Firefighters Dan Lietaert, left, and Jesse Garcia say they aren't happy with the pay cuts, but they said they are relieved to have the contract. 'I'm relieved I'm not being gutted and left out in the street,' Mr. Lietaert said. 'But nobody's ever happy taking a pay cut.'
Toledo's main firefighters' union and City Council sealed a deal on a new, three-year contract Thursday, ending a somewhat contentious negotiation process that pitted Mayor Mike Bell, a former fire chief, against members of the department he once ran.
Local 92 union members voted narrowly in favor of the agreement, which will cut firefighter take-home pay about 4 percent by August, 2014. The cut will come from the gradual elimination of city contributions toward firefighter pension costs, often referred to as "pension pickup," which will be tempered by pay raises during the last two years of the contract.
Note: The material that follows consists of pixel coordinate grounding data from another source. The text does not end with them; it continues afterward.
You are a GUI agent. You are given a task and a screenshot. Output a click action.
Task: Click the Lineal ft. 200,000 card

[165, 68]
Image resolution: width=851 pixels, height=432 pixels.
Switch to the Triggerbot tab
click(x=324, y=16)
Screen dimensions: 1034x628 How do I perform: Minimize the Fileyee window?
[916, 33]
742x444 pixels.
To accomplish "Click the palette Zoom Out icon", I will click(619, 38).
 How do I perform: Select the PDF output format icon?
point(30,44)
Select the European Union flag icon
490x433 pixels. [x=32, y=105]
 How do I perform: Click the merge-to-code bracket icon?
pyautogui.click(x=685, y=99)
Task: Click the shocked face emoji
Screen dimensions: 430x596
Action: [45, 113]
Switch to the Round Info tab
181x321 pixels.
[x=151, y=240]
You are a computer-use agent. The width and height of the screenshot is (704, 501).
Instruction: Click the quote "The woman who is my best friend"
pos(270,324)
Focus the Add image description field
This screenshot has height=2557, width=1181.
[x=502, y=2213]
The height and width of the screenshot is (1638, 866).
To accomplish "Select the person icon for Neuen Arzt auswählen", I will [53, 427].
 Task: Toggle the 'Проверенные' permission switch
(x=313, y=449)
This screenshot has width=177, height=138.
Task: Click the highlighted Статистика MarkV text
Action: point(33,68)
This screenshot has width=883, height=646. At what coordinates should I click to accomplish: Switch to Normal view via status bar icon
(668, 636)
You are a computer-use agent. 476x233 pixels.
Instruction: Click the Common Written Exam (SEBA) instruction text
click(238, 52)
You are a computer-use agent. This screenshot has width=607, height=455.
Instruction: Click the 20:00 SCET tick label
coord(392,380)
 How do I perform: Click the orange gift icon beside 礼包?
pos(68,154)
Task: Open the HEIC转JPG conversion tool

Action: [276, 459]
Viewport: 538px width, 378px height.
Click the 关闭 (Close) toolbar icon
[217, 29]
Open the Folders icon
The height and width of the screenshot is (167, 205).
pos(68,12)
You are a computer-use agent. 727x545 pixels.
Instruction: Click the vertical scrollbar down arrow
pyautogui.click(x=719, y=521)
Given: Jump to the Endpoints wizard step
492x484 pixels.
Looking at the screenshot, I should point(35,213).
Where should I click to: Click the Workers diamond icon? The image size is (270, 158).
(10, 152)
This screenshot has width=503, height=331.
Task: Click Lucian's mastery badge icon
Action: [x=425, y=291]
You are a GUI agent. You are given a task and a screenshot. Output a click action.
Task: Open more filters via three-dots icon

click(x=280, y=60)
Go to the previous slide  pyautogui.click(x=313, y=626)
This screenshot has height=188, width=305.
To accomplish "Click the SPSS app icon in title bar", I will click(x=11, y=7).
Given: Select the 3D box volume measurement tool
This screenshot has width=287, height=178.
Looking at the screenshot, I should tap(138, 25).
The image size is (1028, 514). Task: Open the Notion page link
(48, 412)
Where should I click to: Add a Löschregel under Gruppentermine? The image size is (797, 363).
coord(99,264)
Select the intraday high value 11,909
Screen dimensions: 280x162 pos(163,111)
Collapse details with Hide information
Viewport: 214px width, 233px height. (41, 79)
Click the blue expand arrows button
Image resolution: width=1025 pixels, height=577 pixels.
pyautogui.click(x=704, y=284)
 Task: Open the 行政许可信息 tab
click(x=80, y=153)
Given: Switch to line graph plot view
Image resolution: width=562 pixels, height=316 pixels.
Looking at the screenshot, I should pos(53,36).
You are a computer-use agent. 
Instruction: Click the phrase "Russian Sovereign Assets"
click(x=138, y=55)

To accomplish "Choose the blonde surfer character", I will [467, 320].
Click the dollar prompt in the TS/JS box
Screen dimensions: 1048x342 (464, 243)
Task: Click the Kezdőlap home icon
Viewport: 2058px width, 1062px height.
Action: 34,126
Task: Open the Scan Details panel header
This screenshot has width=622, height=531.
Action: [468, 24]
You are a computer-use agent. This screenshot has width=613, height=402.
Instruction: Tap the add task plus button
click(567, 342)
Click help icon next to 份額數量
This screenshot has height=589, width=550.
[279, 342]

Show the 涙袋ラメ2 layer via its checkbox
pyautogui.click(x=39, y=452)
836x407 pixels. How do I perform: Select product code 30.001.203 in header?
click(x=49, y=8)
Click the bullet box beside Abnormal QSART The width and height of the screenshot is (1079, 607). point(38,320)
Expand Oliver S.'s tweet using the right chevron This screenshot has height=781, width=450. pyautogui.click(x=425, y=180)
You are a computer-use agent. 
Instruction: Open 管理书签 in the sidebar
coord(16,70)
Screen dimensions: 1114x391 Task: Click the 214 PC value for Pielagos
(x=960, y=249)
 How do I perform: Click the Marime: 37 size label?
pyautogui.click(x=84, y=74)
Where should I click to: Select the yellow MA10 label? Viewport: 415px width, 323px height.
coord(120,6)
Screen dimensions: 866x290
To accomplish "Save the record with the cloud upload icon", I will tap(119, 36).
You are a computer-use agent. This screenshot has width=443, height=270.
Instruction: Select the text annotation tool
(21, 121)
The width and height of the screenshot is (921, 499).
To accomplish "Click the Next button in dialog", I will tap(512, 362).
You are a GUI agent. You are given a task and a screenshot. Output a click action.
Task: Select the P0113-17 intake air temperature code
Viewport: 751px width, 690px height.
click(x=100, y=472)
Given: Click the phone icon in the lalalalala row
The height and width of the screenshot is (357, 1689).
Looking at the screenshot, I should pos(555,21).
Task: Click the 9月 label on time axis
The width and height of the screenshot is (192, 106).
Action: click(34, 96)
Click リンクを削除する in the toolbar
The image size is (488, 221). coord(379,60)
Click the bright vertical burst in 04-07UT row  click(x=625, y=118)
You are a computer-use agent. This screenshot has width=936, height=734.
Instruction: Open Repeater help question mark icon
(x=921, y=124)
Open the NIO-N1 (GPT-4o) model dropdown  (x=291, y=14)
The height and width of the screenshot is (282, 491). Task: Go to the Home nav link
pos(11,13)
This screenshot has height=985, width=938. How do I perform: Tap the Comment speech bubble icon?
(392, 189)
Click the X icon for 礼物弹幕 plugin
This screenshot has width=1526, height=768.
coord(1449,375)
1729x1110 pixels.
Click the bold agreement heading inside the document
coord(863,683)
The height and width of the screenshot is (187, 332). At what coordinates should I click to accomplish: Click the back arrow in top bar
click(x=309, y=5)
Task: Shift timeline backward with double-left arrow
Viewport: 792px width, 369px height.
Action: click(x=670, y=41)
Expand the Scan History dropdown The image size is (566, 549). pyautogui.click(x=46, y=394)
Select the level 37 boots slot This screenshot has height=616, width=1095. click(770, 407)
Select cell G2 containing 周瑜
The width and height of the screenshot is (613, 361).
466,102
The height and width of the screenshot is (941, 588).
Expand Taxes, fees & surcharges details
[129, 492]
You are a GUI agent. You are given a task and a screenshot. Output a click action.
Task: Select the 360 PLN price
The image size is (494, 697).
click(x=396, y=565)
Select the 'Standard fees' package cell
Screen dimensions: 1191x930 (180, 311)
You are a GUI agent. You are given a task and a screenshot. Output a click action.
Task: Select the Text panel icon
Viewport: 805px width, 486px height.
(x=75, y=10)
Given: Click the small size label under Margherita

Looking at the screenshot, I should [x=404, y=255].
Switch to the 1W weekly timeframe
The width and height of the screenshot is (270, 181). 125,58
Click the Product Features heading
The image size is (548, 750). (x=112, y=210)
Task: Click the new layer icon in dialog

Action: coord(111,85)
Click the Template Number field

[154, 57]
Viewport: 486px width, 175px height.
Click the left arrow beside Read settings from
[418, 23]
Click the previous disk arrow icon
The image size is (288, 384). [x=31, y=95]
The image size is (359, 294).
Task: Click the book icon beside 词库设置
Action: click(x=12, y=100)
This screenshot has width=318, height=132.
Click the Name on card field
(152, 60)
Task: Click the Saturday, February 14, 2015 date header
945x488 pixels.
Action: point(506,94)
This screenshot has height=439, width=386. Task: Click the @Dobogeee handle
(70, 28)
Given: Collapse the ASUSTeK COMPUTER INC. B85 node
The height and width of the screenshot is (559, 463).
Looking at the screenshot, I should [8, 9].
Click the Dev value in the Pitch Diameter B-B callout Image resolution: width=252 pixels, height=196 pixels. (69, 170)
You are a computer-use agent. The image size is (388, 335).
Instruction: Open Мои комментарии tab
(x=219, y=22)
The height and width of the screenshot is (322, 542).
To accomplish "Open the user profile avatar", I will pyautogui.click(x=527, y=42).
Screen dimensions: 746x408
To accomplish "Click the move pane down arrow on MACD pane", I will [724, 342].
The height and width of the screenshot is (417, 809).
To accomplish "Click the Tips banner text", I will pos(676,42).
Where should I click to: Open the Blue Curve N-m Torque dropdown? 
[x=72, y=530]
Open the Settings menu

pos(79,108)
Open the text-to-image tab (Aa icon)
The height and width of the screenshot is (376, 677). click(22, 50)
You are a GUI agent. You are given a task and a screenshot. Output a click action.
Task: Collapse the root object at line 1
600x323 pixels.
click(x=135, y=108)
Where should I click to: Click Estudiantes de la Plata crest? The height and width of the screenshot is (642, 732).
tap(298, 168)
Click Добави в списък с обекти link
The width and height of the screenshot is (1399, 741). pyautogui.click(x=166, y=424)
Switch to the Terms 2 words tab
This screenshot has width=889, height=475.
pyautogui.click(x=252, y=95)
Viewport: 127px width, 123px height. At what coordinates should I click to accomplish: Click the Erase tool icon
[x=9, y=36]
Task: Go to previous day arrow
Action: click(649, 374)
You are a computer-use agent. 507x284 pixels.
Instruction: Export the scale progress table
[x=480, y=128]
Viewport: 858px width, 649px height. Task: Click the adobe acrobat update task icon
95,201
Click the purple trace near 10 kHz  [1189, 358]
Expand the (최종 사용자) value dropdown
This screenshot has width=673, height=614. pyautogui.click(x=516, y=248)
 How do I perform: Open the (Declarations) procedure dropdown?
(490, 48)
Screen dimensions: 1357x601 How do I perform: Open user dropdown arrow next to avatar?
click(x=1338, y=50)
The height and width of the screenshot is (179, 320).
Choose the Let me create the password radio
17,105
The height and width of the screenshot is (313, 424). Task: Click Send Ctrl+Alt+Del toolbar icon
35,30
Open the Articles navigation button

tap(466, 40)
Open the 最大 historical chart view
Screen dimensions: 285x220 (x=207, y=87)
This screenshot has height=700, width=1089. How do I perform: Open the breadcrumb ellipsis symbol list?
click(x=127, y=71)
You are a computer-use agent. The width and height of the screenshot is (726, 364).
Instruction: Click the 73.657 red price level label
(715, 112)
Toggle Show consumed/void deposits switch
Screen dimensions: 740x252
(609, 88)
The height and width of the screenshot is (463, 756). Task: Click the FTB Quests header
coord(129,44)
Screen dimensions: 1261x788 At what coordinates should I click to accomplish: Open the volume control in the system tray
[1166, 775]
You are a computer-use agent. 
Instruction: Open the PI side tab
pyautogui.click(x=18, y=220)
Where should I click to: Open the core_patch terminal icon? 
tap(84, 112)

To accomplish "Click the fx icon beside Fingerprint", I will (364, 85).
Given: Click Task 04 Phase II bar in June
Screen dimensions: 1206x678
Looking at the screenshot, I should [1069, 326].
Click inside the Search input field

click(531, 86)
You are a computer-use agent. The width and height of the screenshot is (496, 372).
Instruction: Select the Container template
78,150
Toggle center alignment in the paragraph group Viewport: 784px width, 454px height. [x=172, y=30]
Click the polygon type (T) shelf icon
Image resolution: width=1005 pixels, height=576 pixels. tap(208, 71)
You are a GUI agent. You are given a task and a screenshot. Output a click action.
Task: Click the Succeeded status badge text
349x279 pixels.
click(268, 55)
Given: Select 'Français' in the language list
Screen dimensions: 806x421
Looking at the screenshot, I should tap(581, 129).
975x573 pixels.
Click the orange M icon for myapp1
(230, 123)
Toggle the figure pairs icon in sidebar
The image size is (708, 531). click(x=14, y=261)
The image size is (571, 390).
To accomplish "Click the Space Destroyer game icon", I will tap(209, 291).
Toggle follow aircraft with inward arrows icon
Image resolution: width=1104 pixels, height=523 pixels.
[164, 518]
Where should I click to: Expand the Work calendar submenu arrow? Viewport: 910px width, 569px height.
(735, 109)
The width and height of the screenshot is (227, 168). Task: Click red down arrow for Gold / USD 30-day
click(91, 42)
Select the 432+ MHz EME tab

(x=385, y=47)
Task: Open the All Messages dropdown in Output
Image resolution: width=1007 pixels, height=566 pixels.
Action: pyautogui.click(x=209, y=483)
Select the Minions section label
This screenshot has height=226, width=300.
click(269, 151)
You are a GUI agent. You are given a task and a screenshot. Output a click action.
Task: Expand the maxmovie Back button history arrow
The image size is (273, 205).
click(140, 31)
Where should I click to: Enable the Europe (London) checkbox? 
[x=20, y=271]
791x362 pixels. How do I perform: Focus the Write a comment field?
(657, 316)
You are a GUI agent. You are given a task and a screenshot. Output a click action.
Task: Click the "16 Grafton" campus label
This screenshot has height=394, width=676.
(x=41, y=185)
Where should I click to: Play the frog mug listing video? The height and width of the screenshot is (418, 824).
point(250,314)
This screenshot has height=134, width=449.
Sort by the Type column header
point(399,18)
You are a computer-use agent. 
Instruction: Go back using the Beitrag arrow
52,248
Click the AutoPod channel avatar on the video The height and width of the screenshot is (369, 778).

Union leaders said their memberships' feelings about the deal were mixed, and the agreement was the subject of "riotous meetings" in the days preceding the vote. However, several members expressed relief the negotiation process was over and said the contract was not as bad as they had feared.
"The thing with negotiations is both parties should walk away disappointed," union President Wayne Hartford said Thursday. "We're not exactly happy with the results, but it's something we can live with."
Toledo City Council unanimously approved the deal Thursday afternoon after the announcement of the union's decision. Councilmen Lindsay Webb and Phil Copeland did not attend the meeting.
City Finance Director Patrick McLean said it will save the city more than half a million dollars over the life of the contract.
Mayor Bell applauded the deal, which he said includes concessions important to keeping the city's budget balanced.
"I think it's a fair outcome for everybody involved. We didn't get everything we wanted, they didn't get everything they wanted, and typically that's a pretty good contract," the mayor said. "I do appreciate that the firefighters helped us find middle ground on this."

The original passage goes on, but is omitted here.